2021-01-19 WBO/Impropers meeting notes

Participants

@Simon Boothroyd

@Jessica Maat (Deactivated)

@Trevor Gokey

@David Mobley

@Pavan Behara

Discussion

JM: I am almost done with generating the datasets, hitting some troubles with matching the torsions I want to highlight, debugging the smarts torsion match now. Also, regarding the other work on expanding kval plots some molecules are failing in the datasets.
TG: One thing that comes to my mind is when you do chemical environment matches you have to add the colon and number tag on your smarts pattern, that might be the issue here, we can look into that.

DLM: Yeah, TG can help sorting it out, what’s the issue with failing molecules?

TG: It is quite possible to get into trouble with some molecules, a try, except block would be great so you can skip to the next molecule if something fails.

PB: Link for slides

Last week we talked about how the change in priors would affect the parameter values, here for a simple fit with only one interpolated parameter there is not much change in the parameter and objective function values.

DLM: So, the starting point for these parameters is?

PB: This is a combined parameter of t43, 44, 45, I took t43 k-value as k1_bondorder1 and t45 k-value as k1_bondorder2,

`starting point

k1_bondorder1="1.048715180139e+00 * mole**-1 * kilocalorie" k1_bondorder2="5.202617258558e+00 * mole**-1 * kilocalorie"`

DLM: Okay, that’s why with prior 0.2 the final physical parameter is 5. Yeah, for this fit then priors don’t matter much. You can go for a complete refit then.

PB: Okay, the training set would be gen2?

TG/DLM: Yeah, 1.3.0 training set, you can get the targets from the release tarballs.

PB: For fit7, different priors resulted in higher std. deviation among some of the parameters.

DLM: Okay, so there are other minima that can be reached with flexing the priors, check out the torsion profiles for these and see the differences.

SB: One approach CB uses is checking the molecule populations for the gradients on the parameters, some might push in one direction and others might drag in the opposite direction. I can suggest some ways to look into that.

TG: It would be good to see the differences in residual plots between priors 2 and 10. That would also give some insight, I think forcebalance doesn’t spit out the gradients explicitly on a per-molecule basis, some work might be needed there.

PB: Here are the plots showing the distribution for over-represented parameters in molecules with larger ddE, I am planning to do the same analysis for other metrics RMSD and TFD.

DLM: Yeah, it would be good to see how the trends match with other metrics, whether the same parameter is over-represented.

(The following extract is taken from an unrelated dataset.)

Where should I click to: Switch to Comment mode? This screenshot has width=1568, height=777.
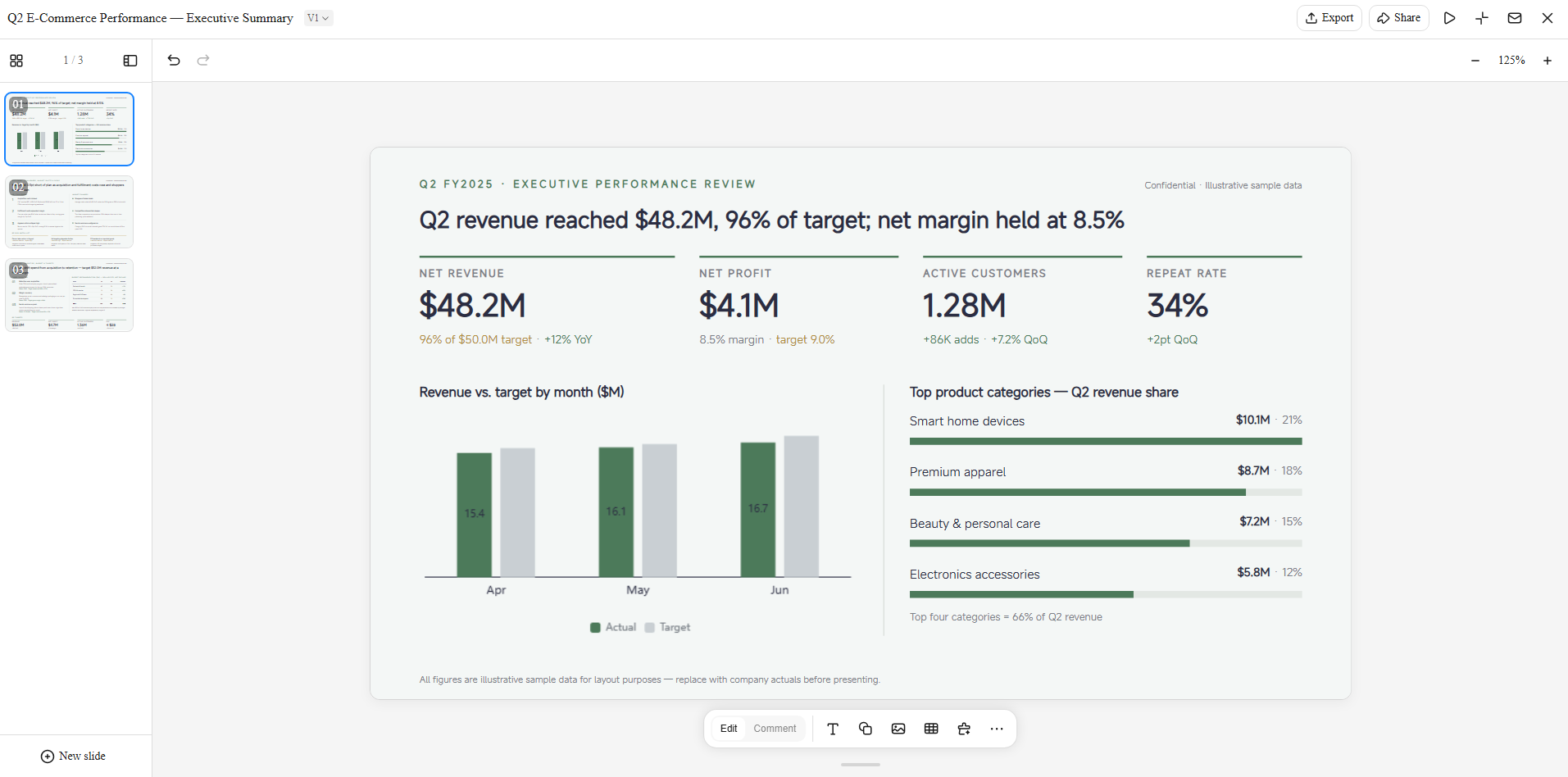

PB: Here is fit8, after removing the over-represented parameter TIG5a, there is not much improvement in the BM plots, and I think this is not the right way to go about it.

DLM: Yeah, the point in finding the over-represented parameters is not to remove them, making the definition better or splitting them into different chemistries.

PB: Here, on the next slide we can see some of the torsion profiles go back to 1.3.0, and some don’t.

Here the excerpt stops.